How to complete this task -> Could you copy each line of the entries that contains "pixels"?

======== Records for the task

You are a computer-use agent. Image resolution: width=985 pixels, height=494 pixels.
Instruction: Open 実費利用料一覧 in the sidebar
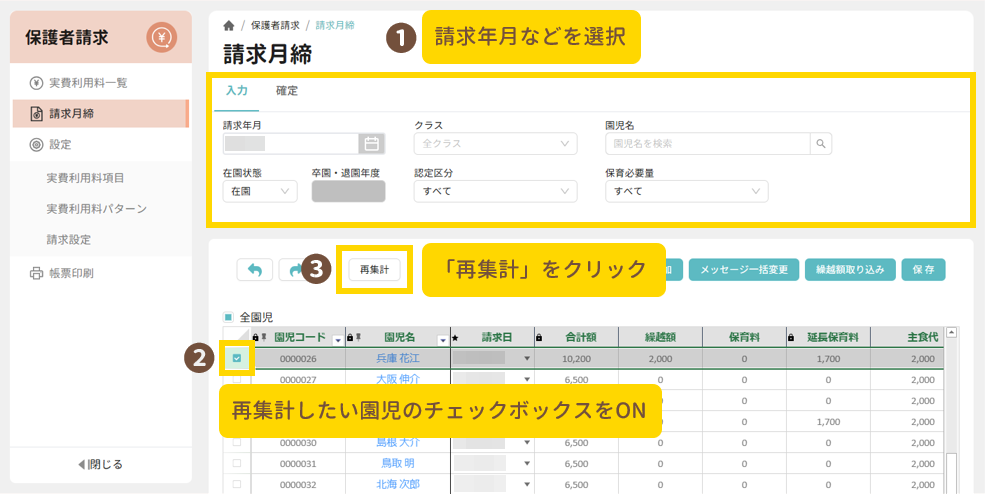(x=88, y=82)

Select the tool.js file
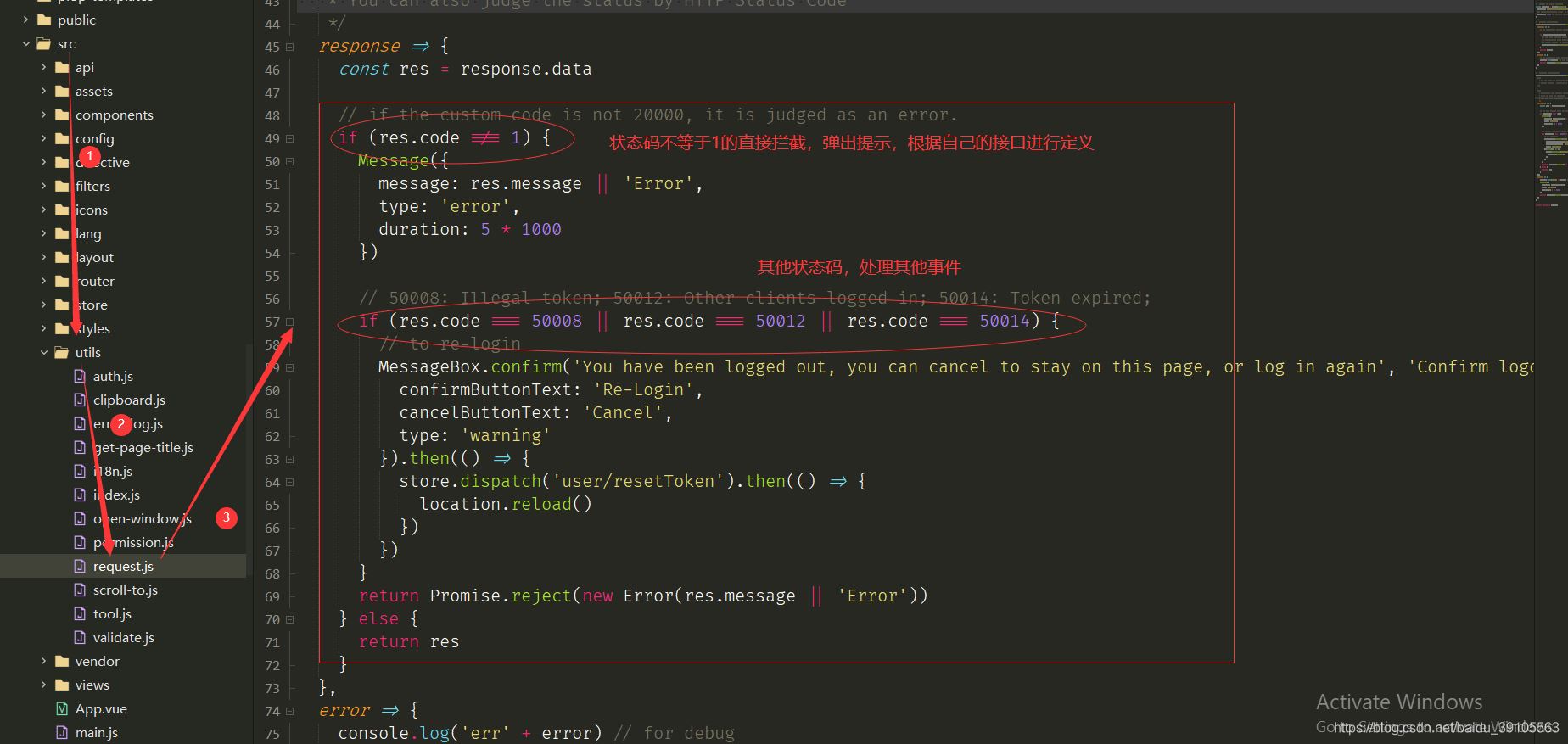pyautogui.click(x=112, y=613)
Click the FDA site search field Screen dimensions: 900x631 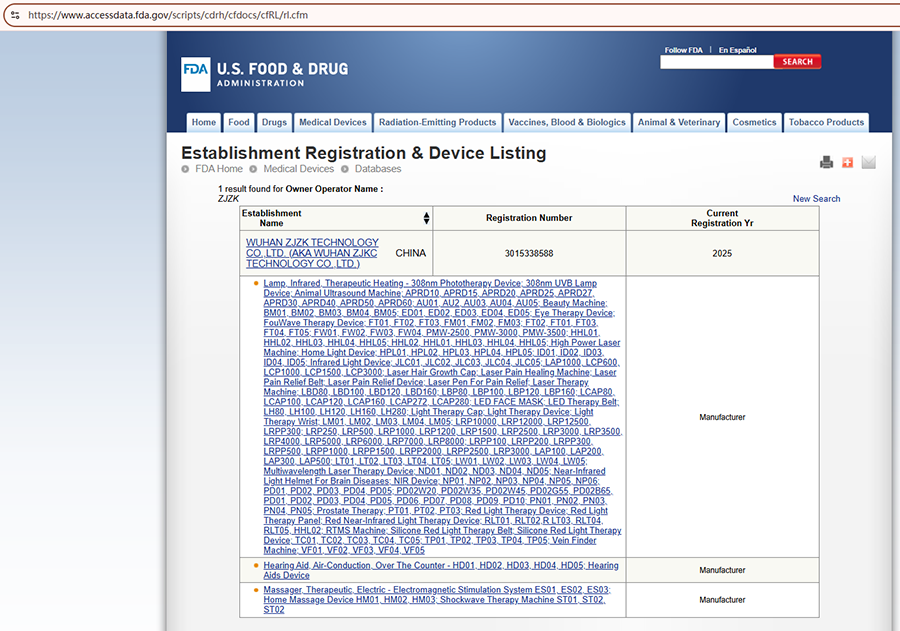pos(716,62)
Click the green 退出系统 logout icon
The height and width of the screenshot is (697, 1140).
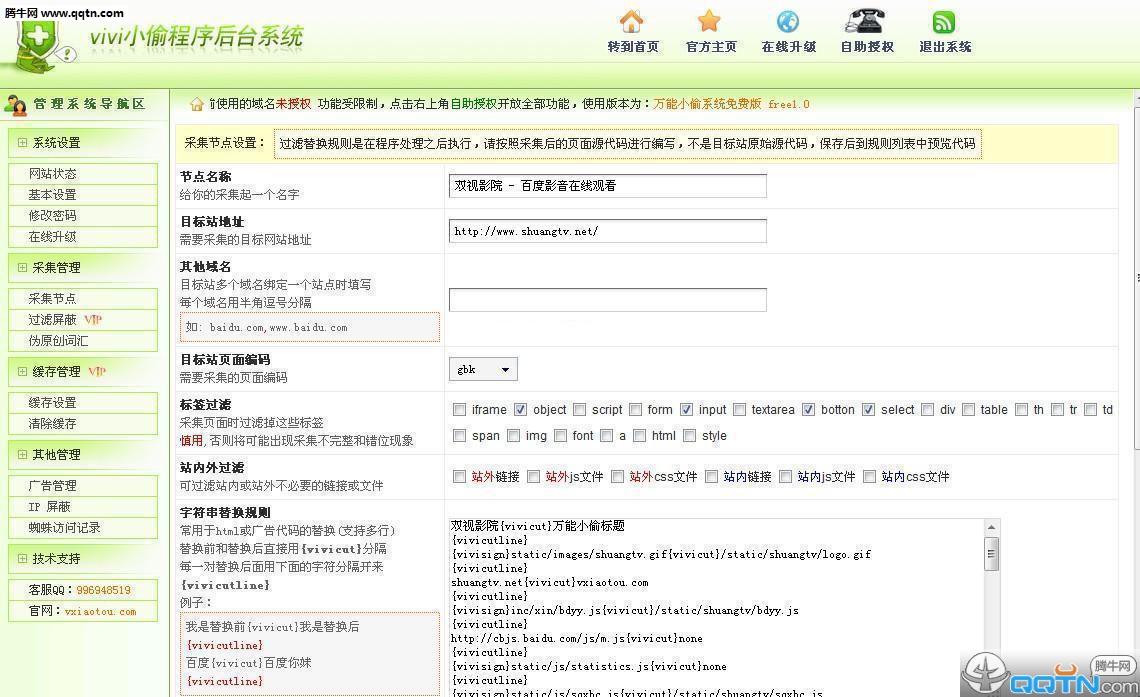[x=944, y=22]
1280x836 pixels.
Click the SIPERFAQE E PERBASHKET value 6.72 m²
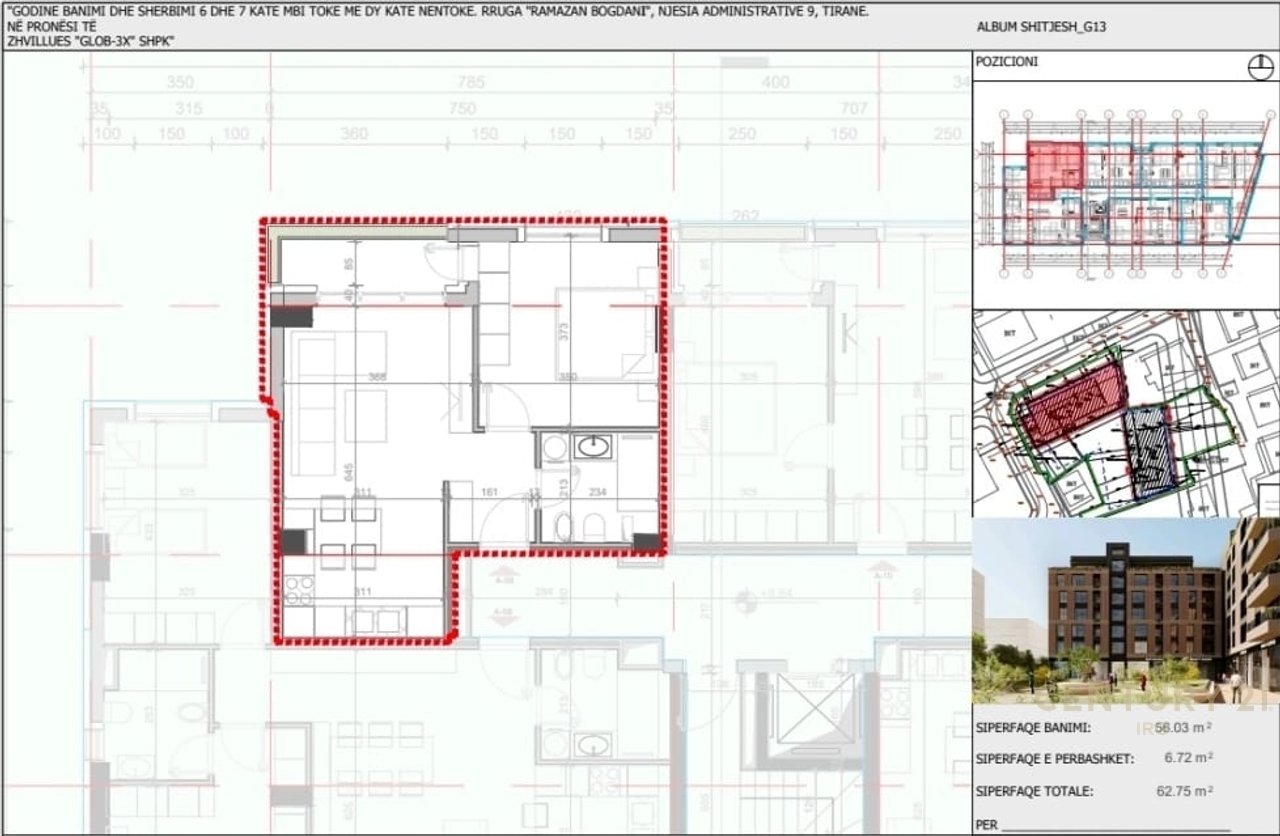(x=1188, y=759)
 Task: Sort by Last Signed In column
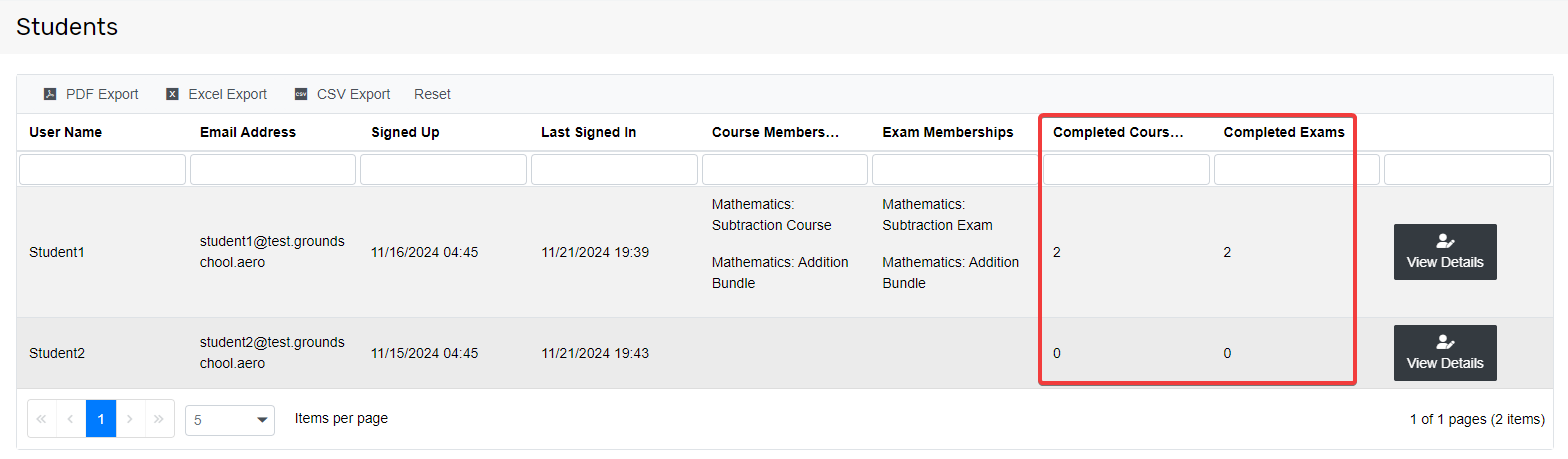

================

Completed exercise ->
You are a computer-use agent. Image resolution: width=985 pixels, height=494 pixels.
1280x836 pixels.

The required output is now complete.